WASHINGTON — Osama bin Laden's son-in-law was recently arrested in the Middle East, was transferred to the United States and is now in a New York jail, according to two people briefed on the matter.

The son-in-law, Sulaiman Abu Ghaith, a former spokesman for Al Qaeda, was taken into American custody in Jordan and will appear in court in New York on Friday, one person said. He is facing numerous charges, including material support for terrorism.

Details about Mr. Abu Ghaith's arrest were sketchy on Thursday, but officials said that he was originally detained in Turkey several weeks ago. Reports in the Turkish press said that he was deported to neighboring Jordan, where American officials took him into custody.
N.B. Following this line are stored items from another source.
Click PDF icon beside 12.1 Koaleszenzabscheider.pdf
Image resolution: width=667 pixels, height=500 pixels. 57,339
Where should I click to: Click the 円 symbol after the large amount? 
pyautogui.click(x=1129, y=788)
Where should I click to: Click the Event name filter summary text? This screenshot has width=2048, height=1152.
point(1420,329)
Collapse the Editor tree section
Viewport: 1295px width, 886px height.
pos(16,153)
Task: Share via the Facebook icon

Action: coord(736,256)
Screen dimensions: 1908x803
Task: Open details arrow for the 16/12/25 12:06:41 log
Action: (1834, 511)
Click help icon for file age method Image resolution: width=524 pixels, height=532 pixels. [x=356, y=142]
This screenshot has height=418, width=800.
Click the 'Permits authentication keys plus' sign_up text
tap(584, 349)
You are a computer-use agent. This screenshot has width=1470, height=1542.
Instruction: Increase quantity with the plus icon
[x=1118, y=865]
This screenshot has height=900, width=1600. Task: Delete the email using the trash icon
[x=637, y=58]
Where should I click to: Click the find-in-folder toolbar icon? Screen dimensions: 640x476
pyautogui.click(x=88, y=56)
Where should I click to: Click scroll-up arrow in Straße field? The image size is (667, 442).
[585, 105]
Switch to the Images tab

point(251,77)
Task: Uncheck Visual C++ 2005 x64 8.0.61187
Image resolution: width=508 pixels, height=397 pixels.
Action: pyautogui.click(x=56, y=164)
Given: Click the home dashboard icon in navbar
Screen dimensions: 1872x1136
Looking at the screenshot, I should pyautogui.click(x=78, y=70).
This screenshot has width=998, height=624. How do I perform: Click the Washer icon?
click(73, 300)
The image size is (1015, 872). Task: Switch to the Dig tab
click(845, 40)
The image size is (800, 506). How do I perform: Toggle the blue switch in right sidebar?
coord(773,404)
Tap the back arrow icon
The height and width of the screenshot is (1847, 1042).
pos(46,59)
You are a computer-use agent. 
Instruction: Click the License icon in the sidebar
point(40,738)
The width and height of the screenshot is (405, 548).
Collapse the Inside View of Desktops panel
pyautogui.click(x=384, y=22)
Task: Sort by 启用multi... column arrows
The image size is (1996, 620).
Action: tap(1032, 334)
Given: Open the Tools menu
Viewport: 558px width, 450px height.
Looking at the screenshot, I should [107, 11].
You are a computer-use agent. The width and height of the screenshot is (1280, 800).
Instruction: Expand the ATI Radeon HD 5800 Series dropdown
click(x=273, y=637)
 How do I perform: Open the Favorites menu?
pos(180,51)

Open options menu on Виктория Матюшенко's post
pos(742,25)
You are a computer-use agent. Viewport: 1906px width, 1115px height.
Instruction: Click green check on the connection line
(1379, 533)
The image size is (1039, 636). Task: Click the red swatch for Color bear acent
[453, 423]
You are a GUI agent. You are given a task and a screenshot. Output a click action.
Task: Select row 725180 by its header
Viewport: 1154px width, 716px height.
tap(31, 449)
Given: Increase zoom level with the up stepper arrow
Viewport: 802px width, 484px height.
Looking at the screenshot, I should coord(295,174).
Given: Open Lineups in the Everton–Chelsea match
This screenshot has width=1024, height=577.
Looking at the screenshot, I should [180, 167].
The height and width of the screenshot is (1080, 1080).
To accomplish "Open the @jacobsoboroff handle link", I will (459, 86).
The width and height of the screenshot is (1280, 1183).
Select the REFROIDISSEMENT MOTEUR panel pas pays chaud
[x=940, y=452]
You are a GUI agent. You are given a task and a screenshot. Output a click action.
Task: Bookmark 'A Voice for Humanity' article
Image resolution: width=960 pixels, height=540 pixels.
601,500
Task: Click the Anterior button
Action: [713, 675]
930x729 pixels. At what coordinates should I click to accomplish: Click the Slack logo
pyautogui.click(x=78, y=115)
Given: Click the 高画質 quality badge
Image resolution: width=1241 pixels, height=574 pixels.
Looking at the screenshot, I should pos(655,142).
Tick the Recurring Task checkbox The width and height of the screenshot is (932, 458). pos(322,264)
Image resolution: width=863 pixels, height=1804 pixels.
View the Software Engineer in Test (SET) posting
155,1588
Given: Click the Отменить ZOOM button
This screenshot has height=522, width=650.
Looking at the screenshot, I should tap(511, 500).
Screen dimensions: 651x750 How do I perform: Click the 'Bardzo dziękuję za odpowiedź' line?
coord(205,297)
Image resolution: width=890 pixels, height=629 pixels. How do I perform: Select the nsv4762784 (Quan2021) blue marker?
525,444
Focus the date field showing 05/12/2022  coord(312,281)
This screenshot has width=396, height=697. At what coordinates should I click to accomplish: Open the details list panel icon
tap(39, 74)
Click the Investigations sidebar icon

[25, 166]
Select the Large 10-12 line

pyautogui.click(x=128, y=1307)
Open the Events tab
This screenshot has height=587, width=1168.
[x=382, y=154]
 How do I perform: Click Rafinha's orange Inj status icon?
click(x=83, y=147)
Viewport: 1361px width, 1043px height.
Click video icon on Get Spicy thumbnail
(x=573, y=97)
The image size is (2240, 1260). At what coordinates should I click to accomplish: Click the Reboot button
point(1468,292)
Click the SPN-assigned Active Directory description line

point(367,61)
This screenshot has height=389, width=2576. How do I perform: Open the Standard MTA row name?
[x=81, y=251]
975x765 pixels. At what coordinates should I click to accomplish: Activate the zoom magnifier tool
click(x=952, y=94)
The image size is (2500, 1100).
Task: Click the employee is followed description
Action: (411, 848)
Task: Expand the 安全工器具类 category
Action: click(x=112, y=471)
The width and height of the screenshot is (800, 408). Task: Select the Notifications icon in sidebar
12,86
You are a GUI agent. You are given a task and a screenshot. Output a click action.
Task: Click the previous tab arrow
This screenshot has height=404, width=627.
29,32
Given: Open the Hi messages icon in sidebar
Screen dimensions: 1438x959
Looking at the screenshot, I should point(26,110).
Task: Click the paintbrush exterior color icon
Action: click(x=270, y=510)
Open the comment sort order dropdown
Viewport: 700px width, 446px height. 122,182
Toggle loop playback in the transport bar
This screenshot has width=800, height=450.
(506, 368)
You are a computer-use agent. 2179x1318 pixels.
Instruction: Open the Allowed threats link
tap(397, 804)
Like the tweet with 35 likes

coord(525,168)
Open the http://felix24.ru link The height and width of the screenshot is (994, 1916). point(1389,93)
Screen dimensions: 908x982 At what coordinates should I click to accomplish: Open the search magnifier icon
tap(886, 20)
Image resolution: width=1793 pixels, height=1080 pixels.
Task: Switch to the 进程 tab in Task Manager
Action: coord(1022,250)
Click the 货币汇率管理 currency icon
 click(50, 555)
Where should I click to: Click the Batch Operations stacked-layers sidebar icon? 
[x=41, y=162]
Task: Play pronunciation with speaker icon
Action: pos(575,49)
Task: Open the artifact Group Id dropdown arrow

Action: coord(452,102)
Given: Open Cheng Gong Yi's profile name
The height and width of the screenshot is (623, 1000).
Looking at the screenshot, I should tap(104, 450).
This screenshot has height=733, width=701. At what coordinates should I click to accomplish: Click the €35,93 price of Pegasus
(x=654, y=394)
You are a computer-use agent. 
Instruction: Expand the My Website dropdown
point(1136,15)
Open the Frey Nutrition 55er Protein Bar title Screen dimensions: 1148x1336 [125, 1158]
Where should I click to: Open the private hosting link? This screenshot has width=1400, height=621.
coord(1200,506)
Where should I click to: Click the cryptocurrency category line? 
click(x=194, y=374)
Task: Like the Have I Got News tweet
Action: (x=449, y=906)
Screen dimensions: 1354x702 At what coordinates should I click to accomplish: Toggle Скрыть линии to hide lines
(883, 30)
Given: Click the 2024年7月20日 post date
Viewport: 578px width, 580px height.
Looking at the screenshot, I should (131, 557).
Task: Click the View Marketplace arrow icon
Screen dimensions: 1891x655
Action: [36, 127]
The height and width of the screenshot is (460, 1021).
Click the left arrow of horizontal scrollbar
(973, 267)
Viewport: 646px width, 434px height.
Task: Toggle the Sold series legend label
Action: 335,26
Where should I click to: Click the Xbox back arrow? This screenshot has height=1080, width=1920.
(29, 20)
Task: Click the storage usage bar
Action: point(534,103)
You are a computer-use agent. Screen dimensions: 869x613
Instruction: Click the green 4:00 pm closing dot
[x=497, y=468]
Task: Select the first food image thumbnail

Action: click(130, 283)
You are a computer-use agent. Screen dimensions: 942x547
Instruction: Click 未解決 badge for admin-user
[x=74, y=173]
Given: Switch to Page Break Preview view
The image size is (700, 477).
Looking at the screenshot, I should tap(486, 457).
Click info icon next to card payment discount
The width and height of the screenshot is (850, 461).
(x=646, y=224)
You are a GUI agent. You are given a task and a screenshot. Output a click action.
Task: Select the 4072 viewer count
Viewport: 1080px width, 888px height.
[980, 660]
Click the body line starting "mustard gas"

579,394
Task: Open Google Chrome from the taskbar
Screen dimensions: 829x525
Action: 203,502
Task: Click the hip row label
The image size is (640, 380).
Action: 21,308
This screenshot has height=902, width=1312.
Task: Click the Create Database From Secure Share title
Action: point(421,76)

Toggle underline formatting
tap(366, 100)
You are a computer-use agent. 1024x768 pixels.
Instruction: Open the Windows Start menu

Mr. Abu Ghaith's capture is a rare recent case in which a Qaeda operative was detained overseas rather than killed. The Obama administration has expanded the use of targeted killing operations in Pakistan, Yemen and elsewhere. American officials have asserted that targeted killings are approved when there is no possibility of capture.

Jordan's spy service, the General Intelligence Directorate, is the Central Intelligence Agency's closest partner in the Middle East.

Spokesmen for the C.I.A., the Justice Department, the F.B.I. and the White House declined to comment.

Mr. Abu Ghaith, a Kuwaiti, was one of a group of Qaeda operatives who were living in Iran during the years after the Sept. 11, 2001, attacks. The exact nature of their detention was the subject of debate among American counterterrorism officials, with some officials describing their captivity as a kind of house arrest, and others believing that Iran might be using the group to keep open communication channels with senior Qaeda leaders in Pakistan.

Mr. Abu Ghaith, 47, was a Muslim preacher and teacher in Kuwait who spoke out against Saddam Hussain's invasion of Kuwait in 1991. In 2000, he traveled to Afghanistan, where he met Bin Laden. Later, he married one of Bin Laden's daughters.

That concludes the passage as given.